Following a series of mass protests in October and November, the new Minister for the Environment Alan Kelly came back with a revised package with a lower standardised cost, plus the carrot of an annual conservation grant of €100 for all households who register.

The political gamble was that this would take the heat out of the protests. As the February 2nd deadline passes, the number of households which have registered is an improvement - but is certainly not the spectacular breakthrough the Government side might have expected.

Sure there were an additional 30,000 sign-ups over the weekend, and the figure of registered households has bypassed the million mark.

When the figure is parsed, however, it is far less impressive when those hundreds of thousands of households who have signed up but are not customers (because they get water from a private group scheme or from a well) are removed from the equation.

By the deadline, the registration rate will be about 60 per cent - an improvement, but hardly staggering.

Wholly opposed

In addition, the turn-out at the protests over the weekend was higher than anticipated, showing there is still a minority (that is not insignificant) which is wholly opposed to the charges, and which is undeterred by the negative publicity following the insidious verbal attacks on President Michael D Higgins in Finglas, and disgraceful baiting of gardaí that happened that day.
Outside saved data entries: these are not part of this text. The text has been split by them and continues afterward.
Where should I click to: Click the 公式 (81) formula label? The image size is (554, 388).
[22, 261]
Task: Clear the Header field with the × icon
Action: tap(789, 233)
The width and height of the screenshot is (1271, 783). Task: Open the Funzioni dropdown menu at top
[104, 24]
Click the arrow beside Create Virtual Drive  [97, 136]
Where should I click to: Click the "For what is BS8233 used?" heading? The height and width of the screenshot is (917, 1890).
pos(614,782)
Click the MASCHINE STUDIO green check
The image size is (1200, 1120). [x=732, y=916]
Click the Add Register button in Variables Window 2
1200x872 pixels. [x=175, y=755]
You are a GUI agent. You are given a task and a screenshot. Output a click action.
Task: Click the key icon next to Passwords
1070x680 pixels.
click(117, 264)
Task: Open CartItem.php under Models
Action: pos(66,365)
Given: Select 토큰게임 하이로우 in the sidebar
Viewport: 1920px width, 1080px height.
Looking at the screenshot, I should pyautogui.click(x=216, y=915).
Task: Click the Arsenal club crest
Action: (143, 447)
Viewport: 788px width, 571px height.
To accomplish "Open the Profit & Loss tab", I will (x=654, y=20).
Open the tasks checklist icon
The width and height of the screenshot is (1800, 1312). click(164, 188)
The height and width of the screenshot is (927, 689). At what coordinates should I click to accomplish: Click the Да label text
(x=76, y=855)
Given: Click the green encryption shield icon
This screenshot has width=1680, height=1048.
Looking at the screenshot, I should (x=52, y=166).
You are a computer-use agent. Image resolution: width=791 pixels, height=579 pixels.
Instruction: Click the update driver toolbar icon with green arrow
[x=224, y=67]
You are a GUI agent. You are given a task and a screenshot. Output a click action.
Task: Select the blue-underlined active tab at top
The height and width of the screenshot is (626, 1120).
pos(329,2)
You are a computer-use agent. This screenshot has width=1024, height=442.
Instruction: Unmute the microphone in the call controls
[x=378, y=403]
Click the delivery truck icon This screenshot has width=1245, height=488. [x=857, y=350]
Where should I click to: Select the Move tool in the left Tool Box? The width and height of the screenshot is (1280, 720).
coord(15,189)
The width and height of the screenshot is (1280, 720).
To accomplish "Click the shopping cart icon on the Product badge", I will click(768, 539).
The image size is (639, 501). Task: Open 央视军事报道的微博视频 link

The Government has regained some initiative, and this issue no longer seems intractable as a political problem. That said, it is not out of the woods yet.

A better test will arrive in April, when the first bills drop through letterboxes. Politically, the Government needs to show majority support for the utility among citizens, as well as a decent revenue scheme.

At this stage, it cannot be said for certain that it can achieve either or both of those aims.

There are some ancillary issues too. There is the Eurostat “market corporation” test in April, where the utility will have to show that 50 per cent of its revenue is non-governmental.

Its own estimates are €271 million from residential customers, €229 million from commercial, the subvention from government of just less than €400 million, and capital investment of €400 million.

It says it will go to the markets seeking additional (private) funding.

On paper, it should easily pass the test. But the reality is that it is highly unlikely that it will receive anywhere near €271 million from domestic customers this year.

Will there be sanctions? Yes, but they will not be applied for a year.

That decision is political, as it has delayed potential confrontation (and court cases) until after next year’s election.

The Government’s hope is that Irish Water will become as much a non-story as possible in 2015.